(THE RECORDS begins)

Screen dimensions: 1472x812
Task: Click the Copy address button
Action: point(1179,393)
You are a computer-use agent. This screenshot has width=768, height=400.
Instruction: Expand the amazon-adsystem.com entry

(THE RECORDS ends)

HOW TO COMPLETE THIS TASK - Reproduce exactly what appears from the line containing "You are a computer-use" down to the final line of the data.

ANSWER TO THIS EXERCISE -
You are a computer-use agent. This screenshot has width=768, height=400.
Instruction: Expand the amazon-adsystem.com entry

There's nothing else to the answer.